▸ **WORK ITEM**:
All lines from the one containing "Given: Show the Speicherbelegung page" to the end of the listing below should be output exactly; omit the pictures.
Segment Start: ENTRIES SHOWN
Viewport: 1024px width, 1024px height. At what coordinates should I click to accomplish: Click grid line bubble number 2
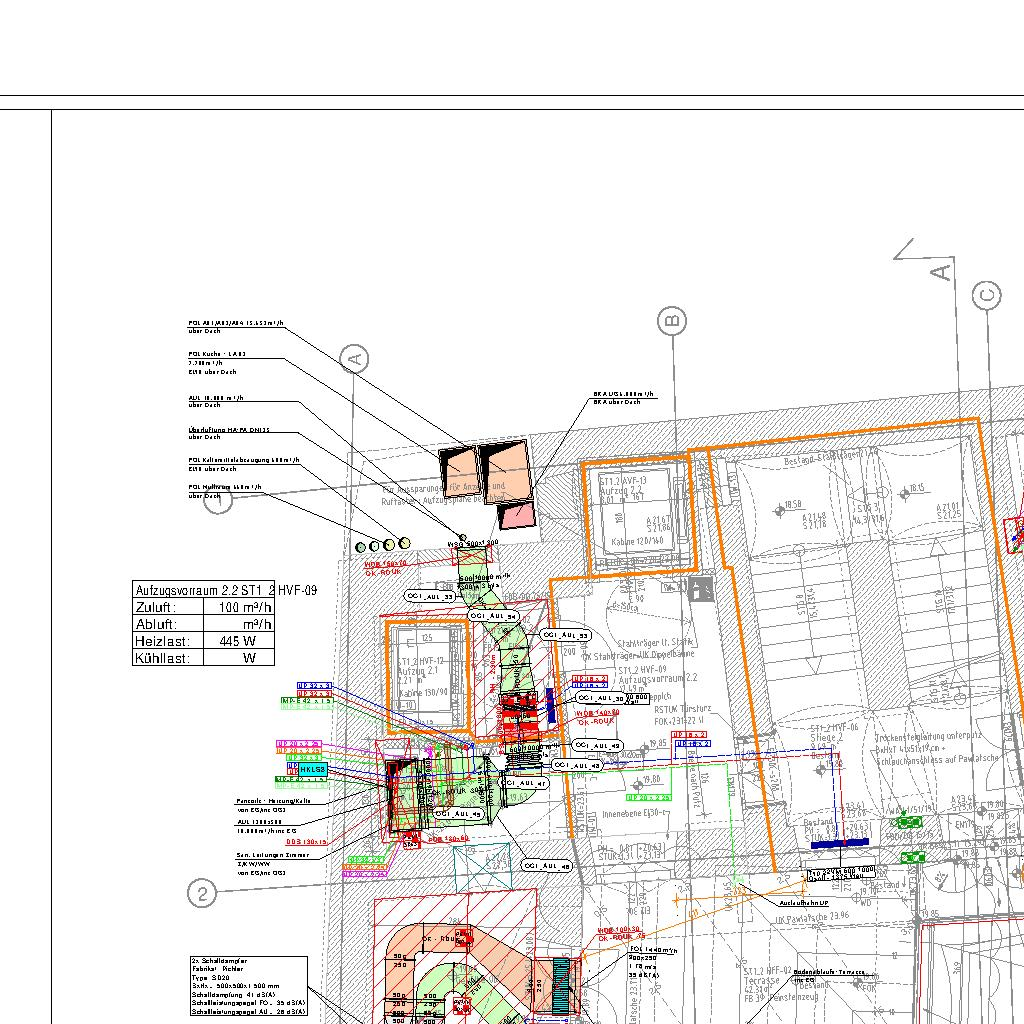(x=202, y=893)
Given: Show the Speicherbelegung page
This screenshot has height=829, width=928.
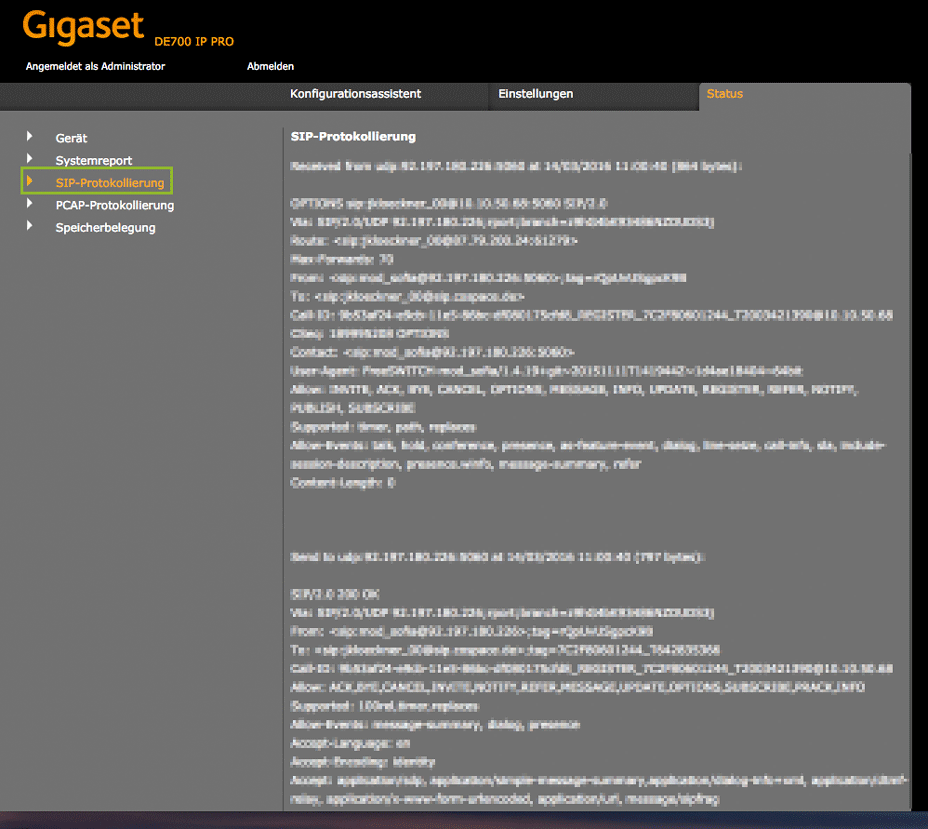Looking at the screenshot, I should point(105,228).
Segment End: ENTRIES SHOWN
▸ **SOLUTION BELOW**:
Given: Show the Speicherbelegung page
This screenshot has height=829, width=928.
Looking at the screenshot, I should point(105,228).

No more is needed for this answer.